Llovía y el frío de la madrugada se colaba entre los poros hacia el alma. Desperté. Tenía la convicción del paso del tiempo trastornada. Me senté. Recuperé la visión y la memoria. Me asusté.
Los minutos se suman en horas que construyen días y destruyen mentes. La mente del que todo tiene por hacer se apaga en movimientos aleatorios, intervalos de cordura y sinrazón. De repente, las energías disminuyen y se abre paso una niebla de muerte que lo cubre todo y desde el fondo, el espíritu inagotable trata de brotar para mantener las respiración, la luz encendida en la mirada, el aliento tibio, la sonrisa atenta. Y no es tan fácil.
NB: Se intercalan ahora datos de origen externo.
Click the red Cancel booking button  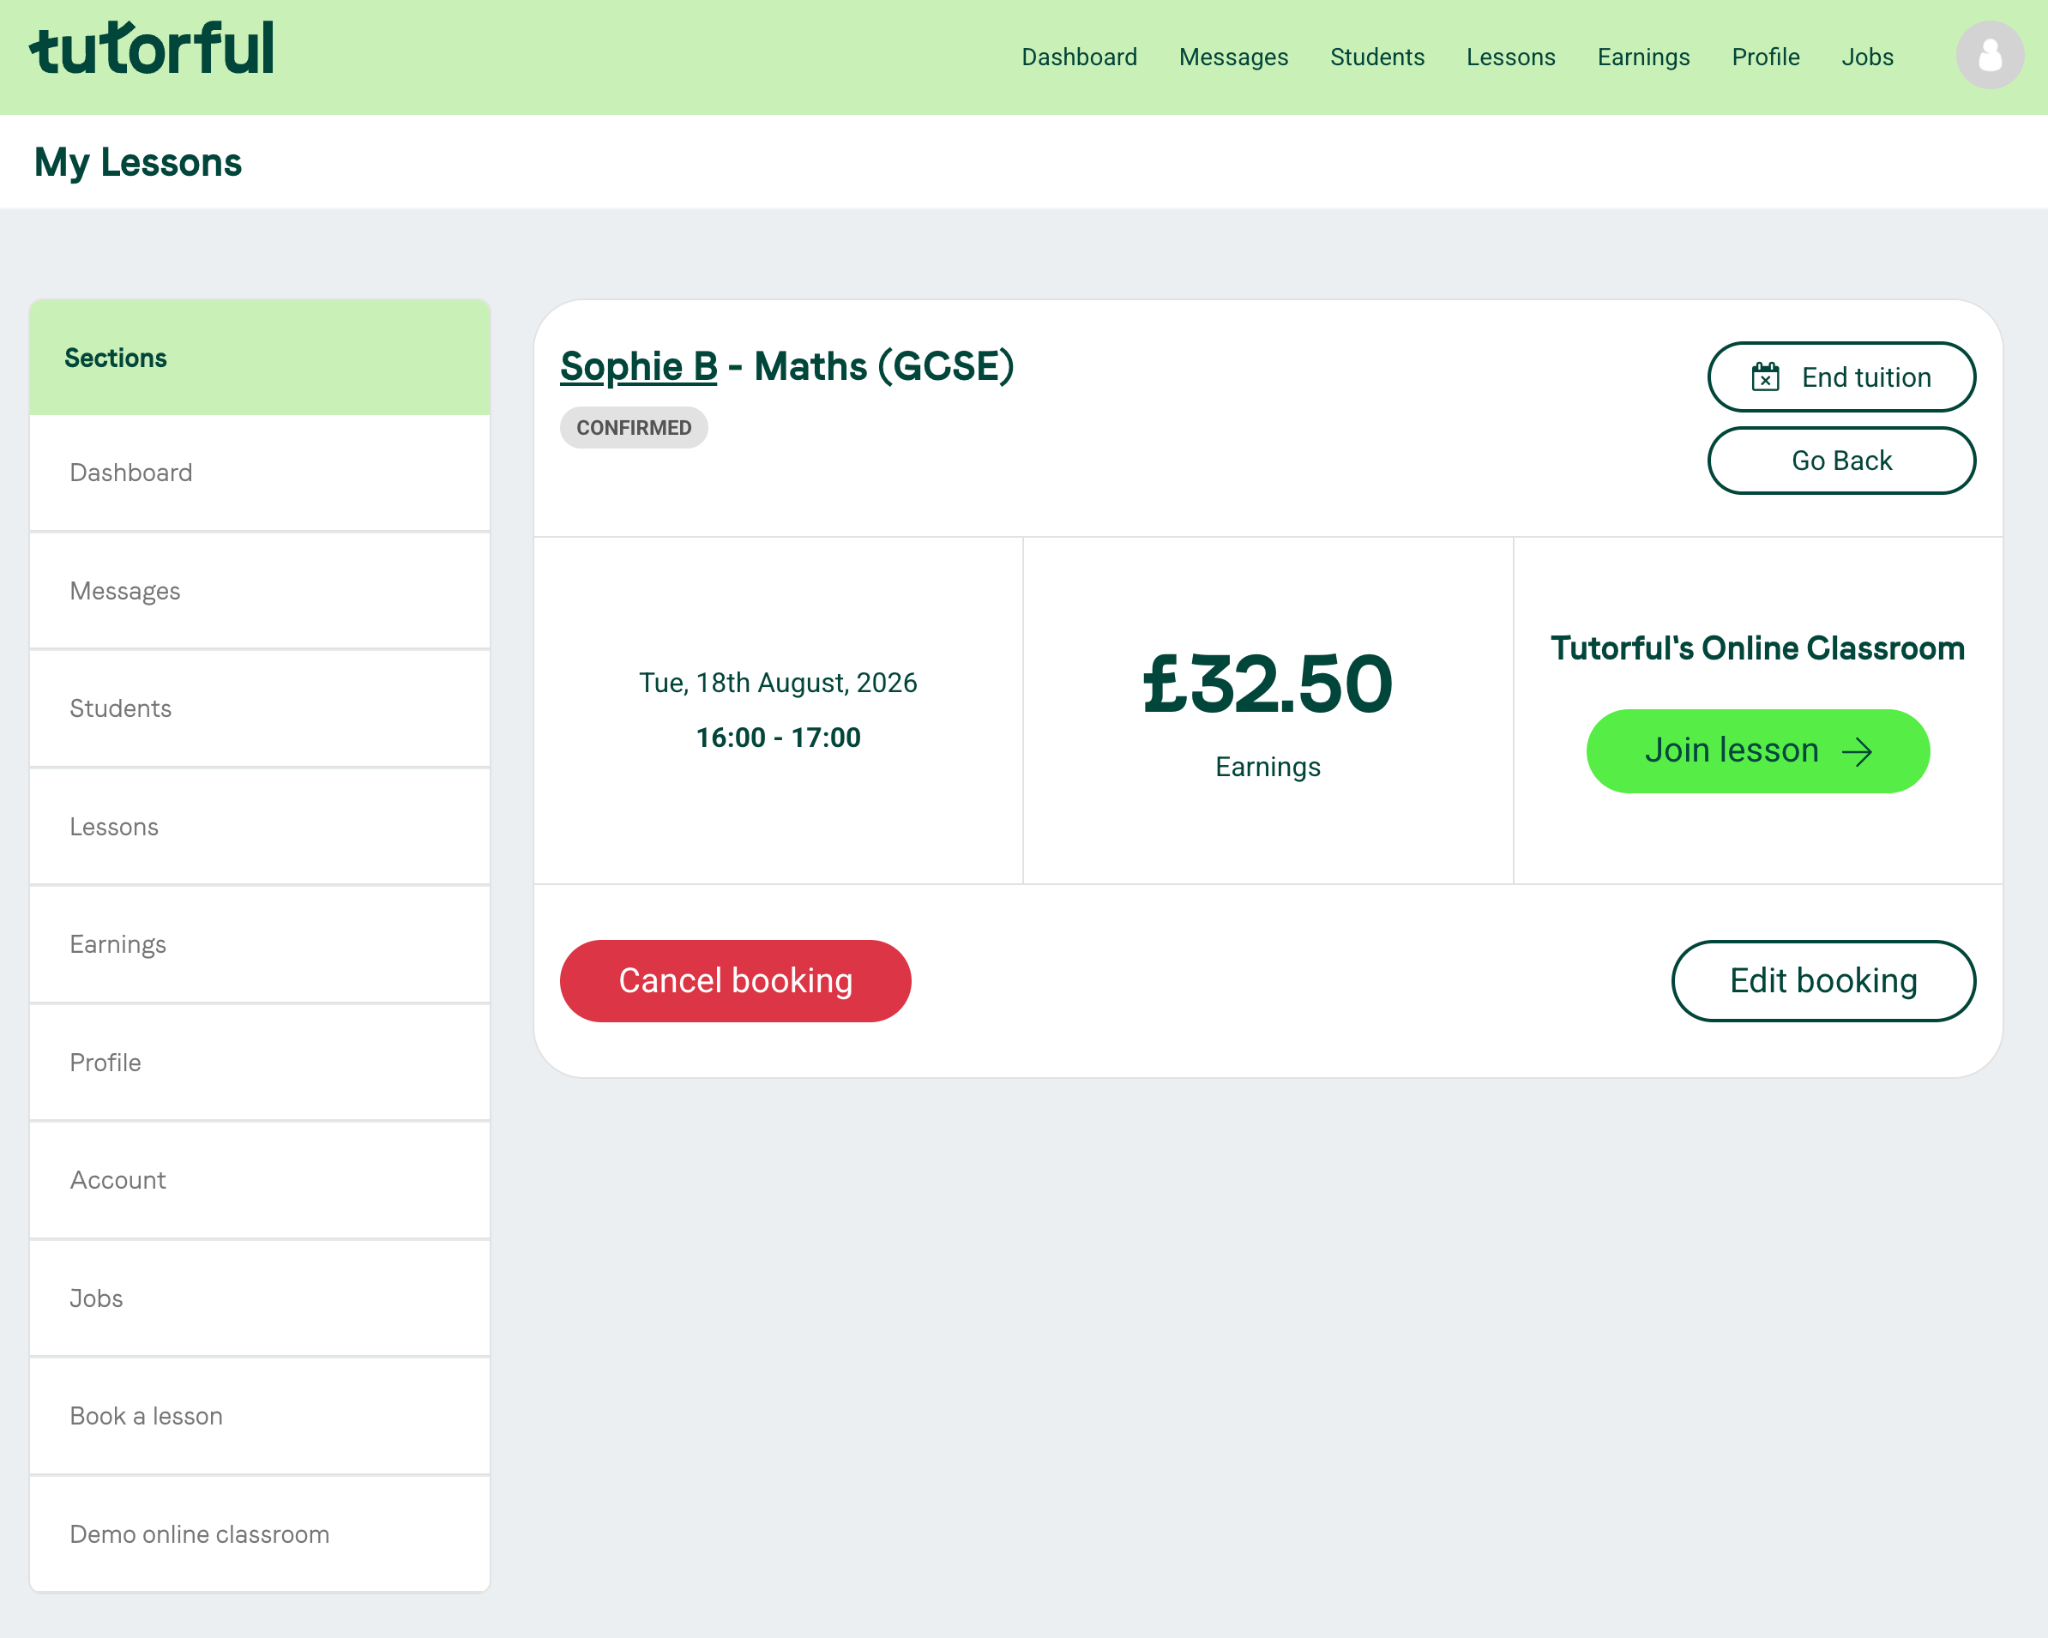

Cada resonar de ecos del pasado va carcomiendo las paredes de los nuevos paisajes descubiertos, los miles de peros, los millones de contras y la esperanza con alas frágiles debilita su vuelo hacia el infinito, hacia el cielo rebosante de alegrías y tonadas dulces de ensoñación. Y es la misma historia, la misma espera, el mismo caminar cansado.
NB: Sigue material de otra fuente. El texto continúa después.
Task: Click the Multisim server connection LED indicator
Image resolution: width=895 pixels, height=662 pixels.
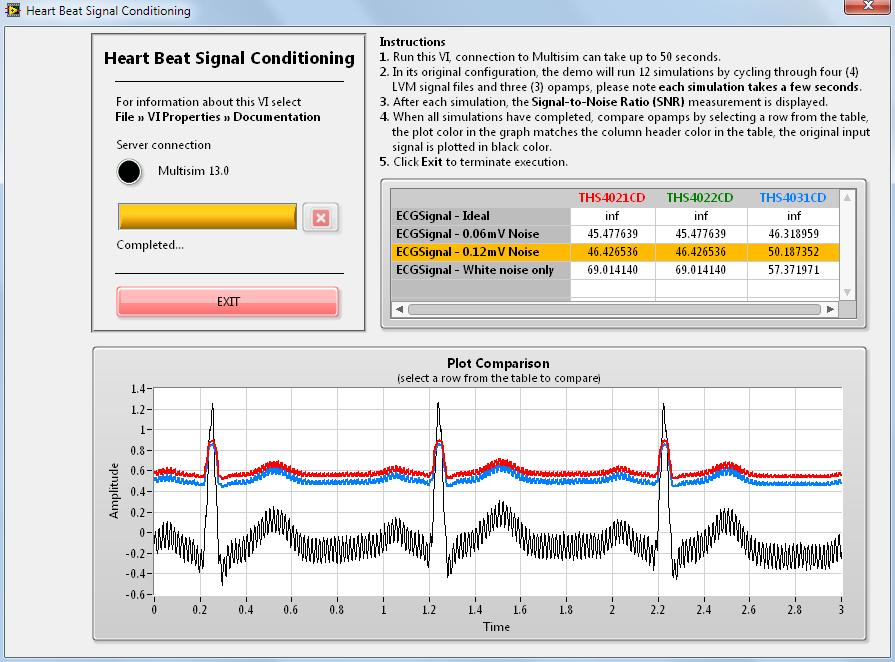Action: (x=129, y=172)
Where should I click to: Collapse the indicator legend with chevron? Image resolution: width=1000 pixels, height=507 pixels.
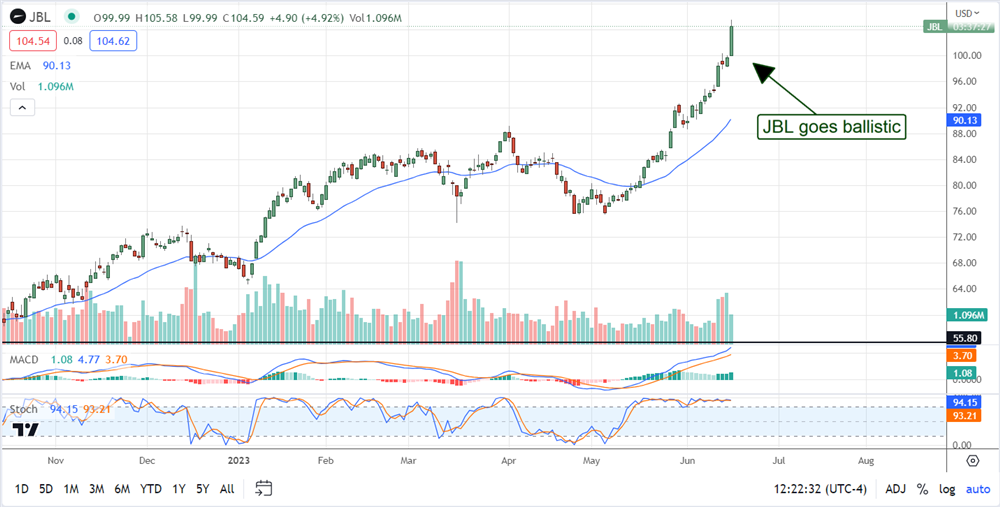(x=16, y=108)
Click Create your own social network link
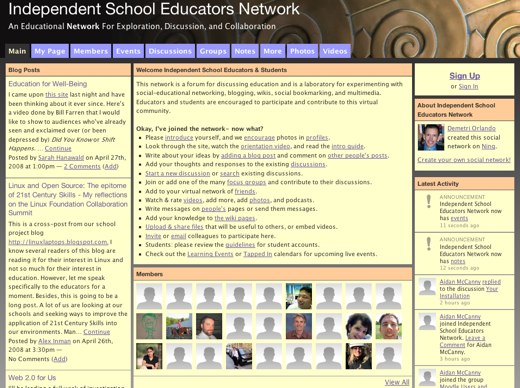Viewport: 520px width, 388px height. (464, 160)
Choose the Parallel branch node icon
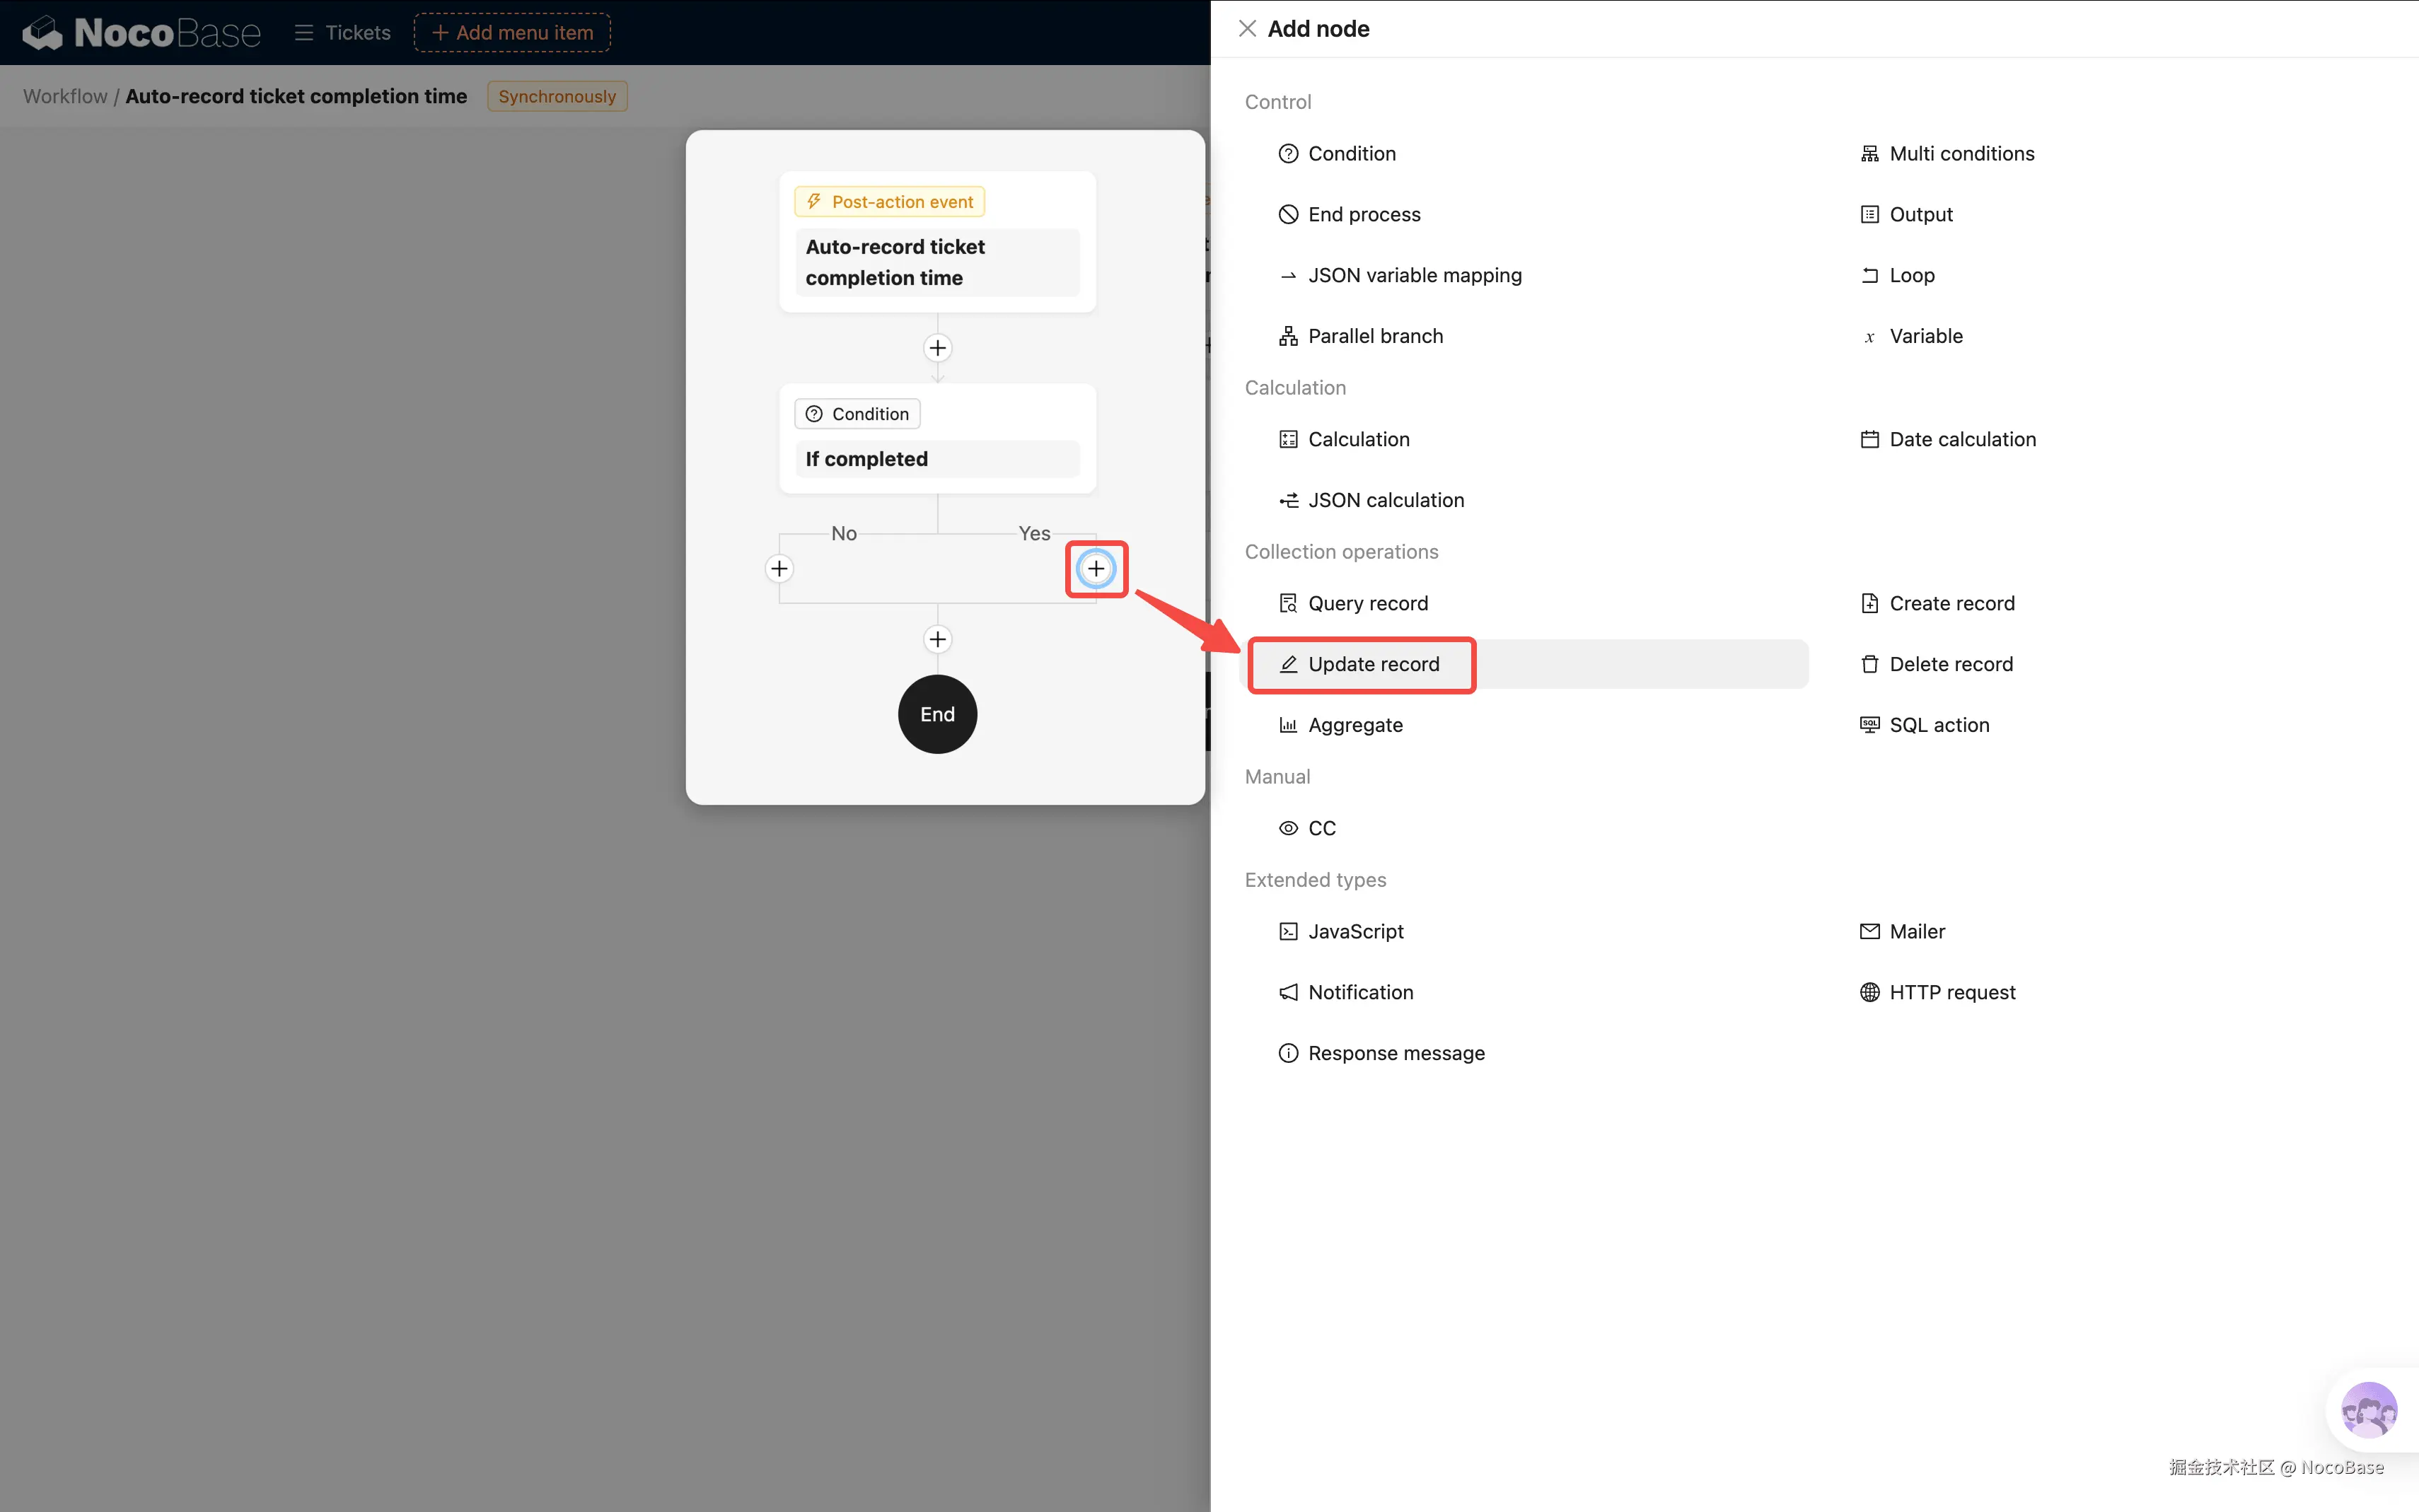 click(1288, 337)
Ahora todo pasa más rápido alrededor y más lento en el interior. Desubicado, sin foco, el hombre que busca en las caras de la gente la verdad, en su propio ser, en lo bello del mundo, se pierde la vida al no encontrar lugar. Y es que un lugar no lo define porque su identidad está en buscar. Un nómada que toma lo que hay y lo convierte desde sus entrañas en algo útil, algo trascendente, un algo de valor.
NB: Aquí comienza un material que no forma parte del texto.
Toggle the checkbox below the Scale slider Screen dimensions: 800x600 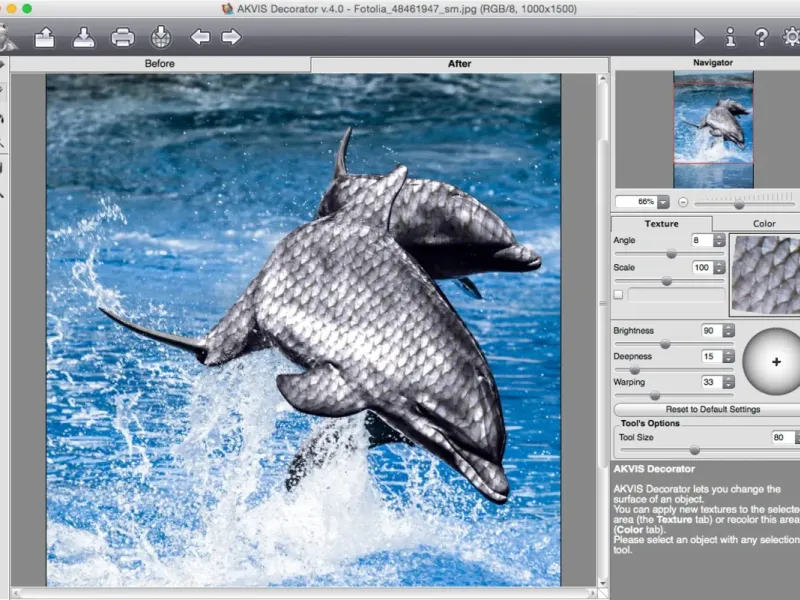point(618,295)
La creación dormita en las catacumbas más oscuras y la imaginación se vuelve en contra. Las pasiones, los talentos, todos los elementos de ese Yo que tanto anhelo, se vuelven cargas tan pesadas como las del propio Atlas griego. El gran Herácles vino a tentarme y yo ¡pendejo! quise cooperar.
En busca de la vida, de vivir, aquí me siento a continuar esperando que de tanto alboroto alguien se canse, sea yo o sea el otro, y todo esto nos lleve a algún lugar.